Not everything that counts can be counted

8539517000_9a44748db4_n

First published at physicsfocus.

My first post for physicsfocus described a number of frustrating deficiencies in the peer review system, focusing in particular on how we can ensure, via post-publication peer review, that science does not lose its ability to self-correct. I continue to rant about discuss and dissect the issue of post-publication peer review in an article in this week’s Times Higher Education, “Spuriouser and Spuriouser”. Here, however, I want to address some of the comments left under that first physicsfocus post by a Senior Editor at Nature Materials, Pep Pamies (Curious Scientist in the comments thread). I was really pleased that a journal editor contributed to the debate but, as you might be less than surprised to hear, I disagree fundamentally with Pep’s argument that impact factors are a useful metric. As I see it, they’re not even a necessary evil.

I’m certainly not alone in thinking this. In an eloquent cri de coeur posted at his blog, Reciprocal Space, last summer, Stephen Curry bluntly stated, “I am sick of impact factors. And so is science”. I won’t rehearse Stephen’s arguments – I strongly recommend that you visit his blog and read the post for yourself, along with the close to two-hundred comments that it attracted – but it’s clear from the Twitter and blog storm his post generated that he had tapped into a deep well of frustration among academics. (Peter Coles’ related post, The Impact X-Factor, is also very well worth a read.)

I agree with Stephen on almost everything in his post. I think that many scientists will chuckle knowingly at the description of the application of impact factors as “statistically illiterate” and I particularly liked the idea of starting a ‘smear campaign’ to discredit the entire concept. But he argues that the way forward is:

“…to find ways to attach to each piece of work the value that the scientific community places on it though use and citation. The rate of accrual of citations remains rather sluggish, even in today’s wired world, so attempts are being made to capture the internet buzz that greets each new publication; there are interesting innovations in this regard from the likes of PLOS, Mendeley and altmetrics.org.”

As is clear from the THE article, embedding Web 2.0/Web 3.0/Web n.0 feedback and debate in the peer review process is something I fully endorse and, indeed, I think that we should grasp the nettle and attempt to formalise the links between online commentary and the primary scientific literature as soon as possible. But are citations – be they through the primary literature or via an internet ‘buzz’ – really a proxy for scientific quality and the overall value of the work?

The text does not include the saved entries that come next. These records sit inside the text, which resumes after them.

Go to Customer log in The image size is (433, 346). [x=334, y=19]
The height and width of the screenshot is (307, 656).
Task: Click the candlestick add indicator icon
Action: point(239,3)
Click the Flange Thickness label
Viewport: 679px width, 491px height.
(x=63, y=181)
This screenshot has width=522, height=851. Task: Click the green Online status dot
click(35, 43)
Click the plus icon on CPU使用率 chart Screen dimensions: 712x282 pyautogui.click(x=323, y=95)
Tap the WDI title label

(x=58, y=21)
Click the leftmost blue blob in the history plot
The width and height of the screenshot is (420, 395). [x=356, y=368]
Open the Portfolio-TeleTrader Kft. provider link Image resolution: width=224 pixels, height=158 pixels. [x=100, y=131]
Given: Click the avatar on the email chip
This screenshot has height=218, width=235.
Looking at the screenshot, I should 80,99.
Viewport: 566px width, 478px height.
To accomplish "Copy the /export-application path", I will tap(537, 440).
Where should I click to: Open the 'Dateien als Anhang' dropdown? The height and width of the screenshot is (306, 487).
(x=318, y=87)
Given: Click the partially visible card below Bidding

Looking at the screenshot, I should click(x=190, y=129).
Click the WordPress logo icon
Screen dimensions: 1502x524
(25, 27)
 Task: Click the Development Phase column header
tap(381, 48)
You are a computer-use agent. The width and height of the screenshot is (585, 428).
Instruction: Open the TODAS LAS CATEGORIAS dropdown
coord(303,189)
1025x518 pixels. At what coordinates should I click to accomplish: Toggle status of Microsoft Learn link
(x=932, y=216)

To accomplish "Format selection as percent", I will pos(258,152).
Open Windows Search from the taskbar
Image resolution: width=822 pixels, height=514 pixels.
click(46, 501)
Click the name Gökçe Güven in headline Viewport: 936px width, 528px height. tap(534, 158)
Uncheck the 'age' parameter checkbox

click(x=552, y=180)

I think that we do science a great disservice if we argue that the value of a paper depends only on how often other scientists refer to it, or cite it in their work. Let me offer an example from my own field of research, condensed matter physics – aka nanoscience when I’m applying for funding – to highlight the problem.

Banging a quantum drum

Perhaps my favourite paper of the last decade or so is “Quantum Phase Extraction in Isospectral Electronic Nanostructures” by Hari Manoharan and his co-workers at Stanford. The less than punchy title doesn’t quite capture the elegance, beauty, and sheer brilliance of the work. Manoharan’s group exploited the answer to a question posed by the mathematician Mark Kac close to fifty years ago: Can one hear the shape of a drum? Or, if we ask the question in rather more concrete mathematical physics terms, “Does the spectrum of eigenfrequencies of a resonator uniquely determine its geometry?”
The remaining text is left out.